Rural Health: Fresh Air and Really Bad Care

  • Share
  • Read Later

Bad news for city slickers and country folk alike: The suburbs are the healthiest place to live in America. According to a new report from the Centers for Disease Control and Prevention, residents of the American suburb rank highest in terms of overall health, access to care and medical treatments. The study, which examined the state of American health care, also concluded that U.S. residents are healthier and living longer than ever before.

Unfortunately for those living outside the reach of major metropolitan health systems, the good news does not hold: Residents of rural areas fared the worst in terms of overall indicators of health, with urbanites coming in a close second. Researchers found that rural residents tended to smoke more, lose their teeth more often and die sooner than their more citified peers. They also suffered from a lack of preventative and palliative care.

These numbers extend across economic lines: In 1997 and 1998, for example, 10.6 percent of wealthiest residents in rural areas lacked health insurance, compared to 10 percent of all urban residents and 6.6 percent of suburbanites. Dental care was also a serious problem for rural dwellers; 37.6 percent of rural residents over 65 have suffered total tooth loss, compared with 25.7 percent of suburbanites and 26.8 percent of folks in cities.

So what gives?

Are rural residents suffering from a lack of access to healthcare providers, or are they simply less apt to follow the edicts of a health-crazed media? The answer is probably a little bit of both, says Mark Eberhardt, epidemiologist at CDC’s national center for health statistics, and an author of the study. "On the one hand," Eberhardt says, "you have the issue of educating people about health issues: Some high-risk behaviors, like smoking, remain higher in rural areas than in cities and suburbs. On the other hand, we did see a lower access to physicians, dentists, and health insurance coverage in rural areas."

Of course, even if you manage to convince a doctor to move to the country, you have the challenge of getting erstwhile patients to darken his door, says Professor Janet Hardy Boettcher, a registered nurse and the director of the school of nursing at Radford University in southwestern Virginia. "Rural people believe, for the most part, that you’re well until you can’t move around," she says. "That’s certainly true in this area." That cultural aversion to doctors’ offices may also be fueled by the fact that as a rule, country doctors are not as up-to-date in procedures as city physicians.
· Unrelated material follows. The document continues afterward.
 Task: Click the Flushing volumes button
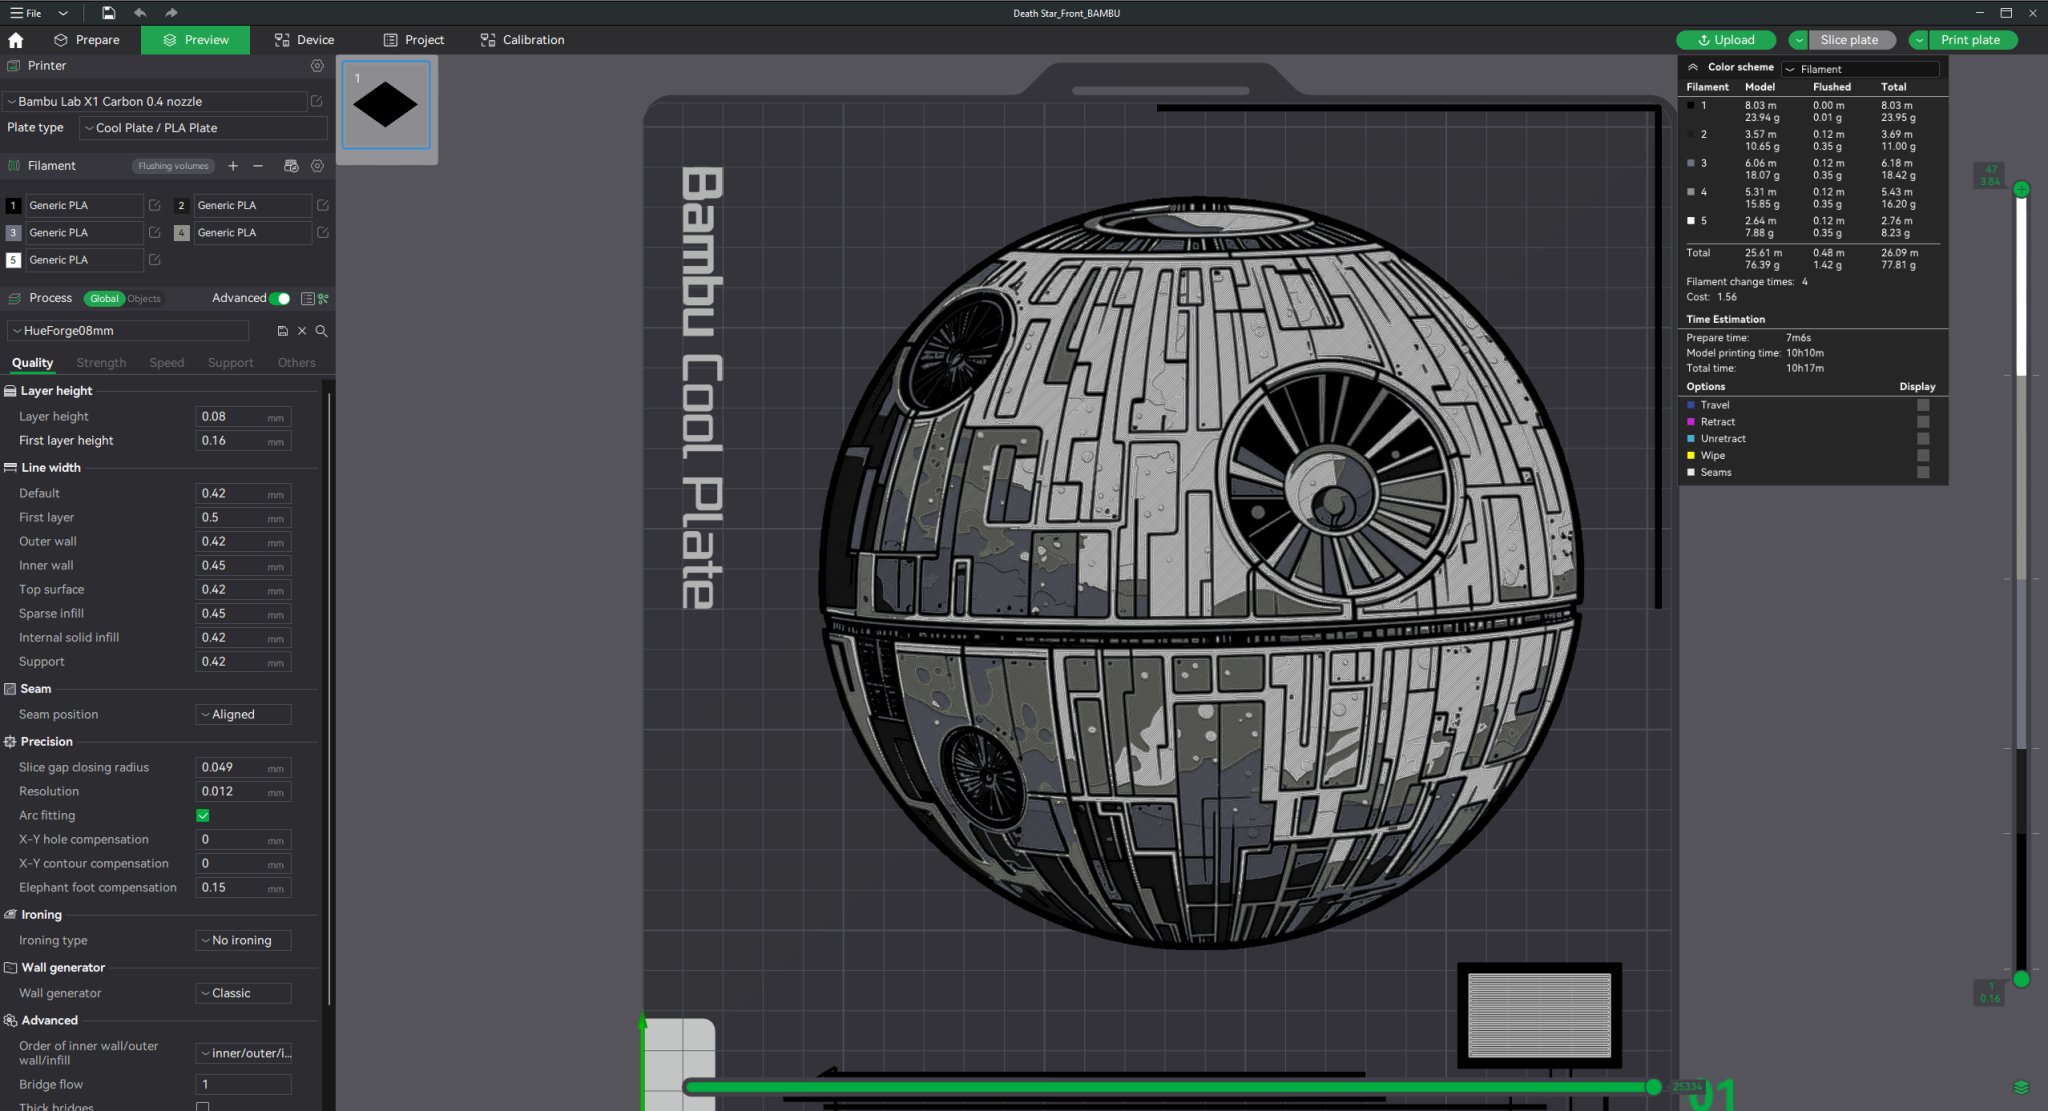(173, 166)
There may be other perception problems as well, adds Boettcher. "While there are certainly good doctors in rural areas, you can often find doctors here who are not at the peak of their careers — possibly just starting out, or nearing retirement, or perhaps trying to escape from problems elsewhere."

What’s to be done?

Boettcher believes the solution to rural health care’s crisis will not come from outside forces, but from within the communities themselves. "Politically, of course, the impact of rural areas is so small — politicians can be elected whether we’re here or not," she says. That’s why schools like Radford have begun their own programs aimed at sending new nurses and doctors into nearby rural communities. At Radford, Boettcher adds, they’ve seen great reactions. "We’ve seen some of these new graduates really taken into these under-served communities," she says. "You really feel needed, and that’s especially important when you’re just starting out."